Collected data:
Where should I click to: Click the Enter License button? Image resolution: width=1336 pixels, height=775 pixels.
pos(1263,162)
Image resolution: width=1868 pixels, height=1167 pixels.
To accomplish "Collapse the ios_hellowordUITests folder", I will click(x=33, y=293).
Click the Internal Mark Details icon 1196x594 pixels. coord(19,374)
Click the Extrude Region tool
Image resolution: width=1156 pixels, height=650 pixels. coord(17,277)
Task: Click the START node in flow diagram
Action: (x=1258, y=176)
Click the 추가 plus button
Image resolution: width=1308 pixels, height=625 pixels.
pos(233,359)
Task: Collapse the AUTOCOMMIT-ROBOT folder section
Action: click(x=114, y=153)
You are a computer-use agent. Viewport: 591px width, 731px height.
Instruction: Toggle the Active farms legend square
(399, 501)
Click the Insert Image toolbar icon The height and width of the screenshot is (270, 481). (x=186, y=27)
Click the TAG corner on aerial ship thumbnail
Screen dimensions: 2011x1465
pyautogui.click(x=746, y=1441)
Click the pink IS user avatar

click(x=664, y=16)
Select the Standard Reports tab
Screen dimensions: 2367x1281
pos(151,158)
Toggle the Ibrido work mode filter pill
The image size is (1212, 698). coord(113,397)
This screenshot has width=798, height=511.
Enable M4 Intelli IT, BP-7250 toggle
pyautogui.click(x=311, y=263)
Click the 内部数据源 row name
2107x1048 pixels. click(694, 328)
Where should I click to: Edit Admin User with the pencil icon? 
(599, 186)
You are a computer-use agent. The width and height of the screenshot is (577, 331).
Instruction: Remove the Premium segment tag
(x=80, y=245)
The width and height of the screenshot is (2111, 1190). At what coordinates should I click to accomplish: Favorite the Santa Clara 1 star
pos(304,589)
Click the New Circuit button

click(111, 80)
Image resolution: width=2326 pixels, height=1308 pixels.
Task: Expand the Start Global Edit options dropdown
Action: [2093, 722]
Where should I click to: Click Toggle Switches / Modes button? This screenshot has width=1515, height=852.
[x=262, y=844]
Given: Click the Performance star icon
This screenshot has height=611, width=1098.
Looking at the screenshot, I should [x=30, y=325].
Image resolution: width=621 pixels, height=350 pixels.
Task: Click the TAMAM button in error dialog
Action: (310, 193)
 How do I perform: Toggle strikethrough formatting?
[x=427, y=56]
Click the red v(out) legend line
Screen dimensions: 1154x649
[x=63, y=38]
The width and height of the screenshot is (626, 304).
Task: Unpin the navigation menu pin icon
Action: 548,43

Work to complete :: From top to bottom, repeat the data above without alteration.

Result of the task ::
Where should I click to: Click the Enter License button? Image resolution: width=1336 pixels, height=775 pixels.
pos(1263,162)
Image resolution: width=1868 pixels, height=1167 pixels.
To accomplish "Collapse the ios_hellowordUITests folder", I will click(x=33, y=293).
Click the Internal Mark Details icon 1196x594 pixels. coord(19,374)
Click the Extrude Region tool
Image resolution: width=1156 pixels, height=650 pixels. coord(17,277)
Task: Click the START node in flow diagram
Action: (x=1258, y=176)
Click the 추가 plus button
Image resolution: width=1308 pixels, height=625 pixels.
pos(233,359)
Task: Collapse the AUTOCOMMIT-ROBOT folder section
Action: click(x=114, y=153)
You are a computer-use agent. Viewport: 591px width, 731px height.
Instruction: Toggle the Active farms legend square
(399, 501)
Click the Insert Image toolbar icon The height and width of the screenshot is (270, 481). (x=186, y=27)
Click the TAG corner on aerial ship thumbnail
Screen dimensions: 2011x1465
pyautogui.click(x=746, y=1441)
Click the pink IS user avatar

click(x=664, y=16)
Select the Standard Reports tab
Screen dimensions: 2367x1281
pos(151,158)
Toggle the Ibrido work mode filter pill
The image size is (1212, 698). coord(113,397)
This screenshot has width=798, height=511.
Enable M4 Intelli IT, BP-7250 toggle
pyautogui.click(x=311, y=263)
Click the 内部数据源 row name
2107x1048 pixels. click(694, 328)
Where should I click to: Edit Admin User with the pencil icon? 
(599, 186)
You are a computer-use agent. The width and height of the screenshot is (577, 331).
Instruction: Remove the Premium segment tag
(x=80, y=245)
The width and height of the screenshot is (2111, 1190). At what coordinates should I click to accomplish: Favorite the Santa Clara 1 star
pos(304,589)
Click the New Circuit button

click(111, 80)
Image resolution: width=2326 pixels, height=1308 pixels.
Task: Expand the Start Global Edit options dropdown
Action: [2093, 722]
Where should I click to: Click Toggle Switches / Modes button? This screenshot has width=1515, height=852.
[x=262, y=844]
Given: Click the Performance star icon
This screenshot has height=611, width=1098.
Looking at the screenshot, I should [x=30, y=325].
Image resolution: width=621 pixels, height=350 pixels.
Task: Click the TAMAM button in error dialog
Action: (310, 193)
 How do I perform: Toggle strikethrough formatting?
[x=427, y=56]
Click the red v(out) legend line
Screen dimensions: 1154x649
[x=63, y=38]
The width and height of the screenshot is (626, 304).
Task: Unpin the navigation menu pin icon
Action: 548,43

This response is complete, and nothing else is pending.